At first glance, the new constellation might look even riskier than the experimental CubeSats the FCC barred. While there were only four devices in the original application, this one would see more than 500 satellites being launched into orbit over the constellation’s 15-year lifetime. This is because there are still wisps of atmosphere at Swarm’s chosen altitudes of between 450 and 550 kilometers, dragging down the CubeSats to burn up in as little as two and a half years.
On the way down, each satellite would also pass through the 400-kilometer band where the International Space Station orbits. At the lowest altitude of 450 km, Swarm’s satellites would have to be replaced at least four times over the 15 years.
However, Swarm’s new application goes to great lengths to persuade the FCC that its tiny satellites are much less dangerous than the agency first thought. For a start, being so small and light, they are virtually guaranteed to burn up completely in the atmosphere, thus posing no risk to people on Earth (unlike SpaceX’s satellites).
Second, the satellites will carry radar retroreflectors, developed at the federal Space and Naval Warfare Systems Center, in San Diego, to boost their visibility to ground-based stations. Similar reflectors fitted to the illegally launched SpaceBEEs have shown that they are at least as visible as some larger 1/2U and 1U satellites in similar orbits.
A study by the space tracking firm LeoLabs (paid for by Swarm) found that the SpaceBEEs could be detected more than once a day on average, which was better than some larger satellites. Swarm has also contracted with LeoLabs to track its new constellation and provide a second source of orbital data to supplement the U.S. government’s Space Surveillance Network. A GPS chip will also regularly beam the satellite’s position down to Swarm HQ.
Despite being tiny and lacking propulsion, the satellites also have some modest maneuvering capability. Onboard magnetorquers will allow them to shift from a low-drag to a high-drag state, accelerating their descent. Swarm says it will instruct satellites to go into their high-drag configuration when they near the ISS, thus minimizing the time they spend at its altitude.
Swarm’s application does not spell out how its communications services will work, except to note that there will not be any intersatellite links. This means that each satellite will be able to connect to the Internet briefly only once it is over any future ground stations. There is likely to be a delay of many minutes, at least, between a user or device sending data up to the satellite and being able to receive a reply.

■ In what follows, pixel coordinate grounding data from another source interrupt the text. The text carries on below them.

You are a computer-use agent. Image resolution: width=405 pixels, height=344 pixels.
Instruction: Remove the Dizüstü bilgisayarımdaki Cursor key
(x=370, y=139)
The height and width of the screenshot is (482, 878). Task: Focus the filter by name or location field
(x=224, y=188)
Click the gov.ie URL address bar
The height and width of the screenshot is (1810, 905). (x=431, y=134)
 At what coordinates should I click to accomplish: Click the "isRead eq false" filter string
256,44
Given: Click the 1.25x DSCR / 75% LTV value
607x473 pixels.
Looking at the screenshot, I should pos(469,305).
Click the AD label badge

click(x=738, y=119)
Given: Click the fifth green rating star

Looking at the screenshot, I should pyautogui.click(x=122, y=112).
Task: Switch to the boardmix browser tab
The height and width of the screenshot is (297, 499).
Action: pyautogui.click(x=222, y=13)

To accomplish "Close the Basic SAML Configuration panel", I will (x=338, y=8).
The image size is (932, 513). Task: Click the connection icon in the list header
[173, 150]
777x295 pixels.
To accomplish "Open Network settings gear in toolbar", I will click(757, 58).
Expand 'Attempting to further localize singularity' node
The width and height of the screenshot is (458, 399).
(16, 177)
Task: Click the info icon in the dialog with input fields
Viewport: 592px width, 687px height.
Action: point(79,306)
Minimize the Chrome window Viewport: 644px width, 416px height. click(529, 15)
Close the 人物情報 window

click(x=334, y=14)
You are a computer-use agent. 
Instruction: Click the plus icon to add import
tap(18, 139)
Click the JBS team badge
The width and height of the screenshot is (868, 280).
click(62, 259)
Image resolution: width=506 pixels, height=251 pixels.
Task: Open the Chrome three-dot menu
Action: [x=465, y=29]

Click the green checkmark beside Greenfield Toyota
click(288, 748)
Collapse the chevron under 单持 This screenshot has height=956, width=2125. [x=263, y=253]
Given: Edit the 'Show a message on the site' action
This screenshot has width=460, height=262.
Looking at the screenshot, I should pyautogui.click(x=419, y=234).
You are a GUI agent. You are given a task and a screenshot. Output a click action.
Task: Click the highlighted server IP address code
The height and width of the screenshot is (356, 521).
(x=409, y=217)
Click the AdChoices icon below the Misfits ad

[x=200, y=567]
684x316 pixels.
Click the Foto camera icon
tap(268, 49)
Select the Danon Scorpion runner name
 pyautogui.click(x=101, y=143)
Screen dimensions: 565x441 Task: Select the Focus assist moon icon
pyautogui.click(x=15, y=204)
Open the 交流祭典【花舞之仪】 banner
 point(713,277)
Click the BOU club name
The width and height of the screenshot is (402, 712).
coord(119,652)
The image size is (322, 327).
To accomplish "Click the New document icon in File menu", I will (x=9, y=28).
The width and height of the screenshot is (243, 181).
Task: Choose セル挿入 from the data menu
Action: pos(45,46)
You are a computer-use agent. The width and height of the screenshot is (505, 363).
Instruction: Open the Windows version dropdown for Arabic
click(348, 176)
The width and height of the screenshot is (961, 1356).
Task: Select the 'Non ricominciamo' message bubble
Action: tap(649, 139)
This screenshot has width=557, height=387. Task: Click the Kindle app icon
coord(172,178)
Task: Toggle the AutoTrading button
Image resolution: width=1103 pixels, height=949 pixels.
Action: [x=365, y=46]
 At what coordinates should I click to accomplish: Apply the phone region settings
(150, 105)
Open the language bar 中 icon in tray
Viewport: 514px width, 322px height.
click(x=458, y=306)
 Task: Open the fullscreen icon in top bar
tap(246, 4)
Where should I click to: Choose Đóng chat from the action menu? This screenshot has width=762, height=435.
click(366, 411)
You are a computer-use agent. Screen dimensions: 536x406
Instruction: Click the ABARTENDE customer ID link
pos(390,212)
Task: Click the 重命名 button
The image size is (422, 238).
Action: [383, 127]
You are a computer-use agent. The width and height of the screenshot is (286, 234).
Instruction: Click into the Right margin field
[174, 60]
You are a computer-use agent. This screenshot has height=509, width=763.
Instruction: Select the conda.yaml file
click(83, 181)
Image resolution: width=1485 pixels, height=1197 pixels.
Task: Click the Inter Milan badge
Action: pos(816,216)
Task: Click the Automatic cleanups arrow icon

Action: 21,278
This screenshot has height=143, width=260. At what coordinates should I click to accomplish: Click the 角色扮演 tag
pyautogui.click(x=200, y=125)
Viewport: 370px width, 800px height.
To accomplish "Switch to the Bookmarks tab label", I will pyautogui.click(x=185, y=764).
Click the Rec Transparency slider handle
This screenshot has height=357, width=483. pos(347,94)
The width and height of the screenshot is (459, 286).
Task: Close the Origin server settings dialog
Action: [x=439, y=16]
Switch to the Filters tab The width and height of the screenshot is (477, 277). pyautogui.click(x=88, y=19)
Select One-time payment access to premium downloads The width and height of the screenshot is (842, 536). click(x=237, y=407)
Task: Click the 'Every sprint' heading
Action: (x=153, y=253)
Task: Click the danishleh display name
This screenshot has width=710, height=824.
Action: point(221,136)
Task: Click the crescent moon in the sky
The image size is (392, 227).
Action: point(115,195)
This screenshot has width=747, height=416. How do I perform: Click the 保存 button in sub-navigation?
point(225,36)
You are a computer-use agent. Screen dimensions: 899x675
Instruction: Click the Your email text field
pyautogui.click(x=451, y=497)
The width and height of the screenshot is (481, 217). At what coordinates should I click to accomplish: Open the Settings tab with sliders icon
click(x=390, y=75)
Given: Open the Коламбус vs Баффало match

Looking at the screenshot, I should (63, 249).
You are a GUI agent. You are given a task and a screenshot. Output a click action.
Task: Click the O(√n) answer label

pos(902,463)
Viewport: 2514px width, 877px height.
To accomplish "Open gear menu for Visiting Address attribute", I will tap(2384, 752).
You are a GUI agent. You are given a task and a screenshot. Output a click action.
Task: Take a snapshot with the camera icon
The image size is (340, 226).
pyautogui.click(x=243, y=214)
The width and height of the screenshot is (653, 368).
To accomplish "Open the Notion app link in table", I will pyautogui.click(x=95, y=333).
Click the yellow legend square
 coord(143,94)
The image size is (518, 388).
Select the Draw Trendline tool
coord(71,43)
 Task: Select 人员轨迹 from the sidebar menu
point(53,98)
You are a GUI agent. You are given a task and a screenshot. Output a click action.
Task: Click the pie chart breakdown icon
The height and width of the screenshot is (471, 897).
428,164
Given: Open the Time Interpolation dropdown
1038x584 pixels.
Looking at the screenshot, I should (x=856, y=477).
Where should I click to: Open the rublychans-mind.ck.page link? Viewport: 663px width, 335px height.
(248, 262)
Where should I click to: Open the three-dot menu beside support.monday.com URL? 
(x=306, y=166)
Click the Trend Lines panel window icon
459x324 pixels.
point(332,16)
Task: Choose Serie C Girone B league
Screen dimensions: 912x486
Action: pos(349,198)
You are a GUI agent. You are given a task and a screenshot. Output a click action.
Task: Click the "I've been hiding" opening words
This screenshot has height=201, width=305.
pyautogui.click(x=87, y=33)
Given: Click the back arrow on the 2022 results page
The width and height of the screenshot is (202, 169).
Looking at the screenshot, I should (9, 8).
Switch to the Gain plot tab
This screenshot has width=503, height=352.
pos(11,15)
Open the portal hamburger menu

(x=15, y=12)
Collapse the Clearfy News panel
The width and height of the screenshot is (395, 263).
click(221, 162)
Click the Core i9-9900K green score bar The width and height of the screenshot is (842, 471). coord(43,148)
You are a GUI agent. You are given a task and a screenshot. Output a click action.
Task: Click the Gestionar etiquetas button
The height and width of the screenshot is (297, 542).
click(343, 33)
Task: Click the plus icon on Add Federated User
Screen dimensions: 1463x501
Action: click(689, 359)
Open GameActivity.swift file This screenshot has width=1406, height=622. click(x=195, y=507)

That rules out streaming data or voice services, but it opens the door to less time-sensitive IoT applications in agriculture, asset tracking, and remote diagnostics. “Swarm-based satellite services will also support text message platforms that can connect individuals in locations without cellular or Wi-Fi coverage,” reads the application. Swarm says it will provide low-cost connectivity to nonprofits and humanitarian organizations, as well as enabling border patrol and homeland security applications.
The company also told the FCC that it was working with “a top automaker and other transportation companies to address connectivity solutions for connected cars, trucking, and fleet monitoring,” as well as two U.S.-based Fortune 100 companies.
Although Swarm’s constellation will necessarily orbit above most parts of the globe, the current FCC application is only for a U.S. service. Expanding abroad might prove problematic, as the radio frequencies that Swarm’s satellites use for listening to ground stations (137–138 megahertz for downlink and 148–149.5 MHz for uplink) are already being used by rival satellite IoT startups in Europe, and possibly elsewhere.
Commercial concerns aside, Swarm’s real test in the next few months will be to convince the FCC that the company’s big mistakes in the past should not prevent its small satellites from having a future.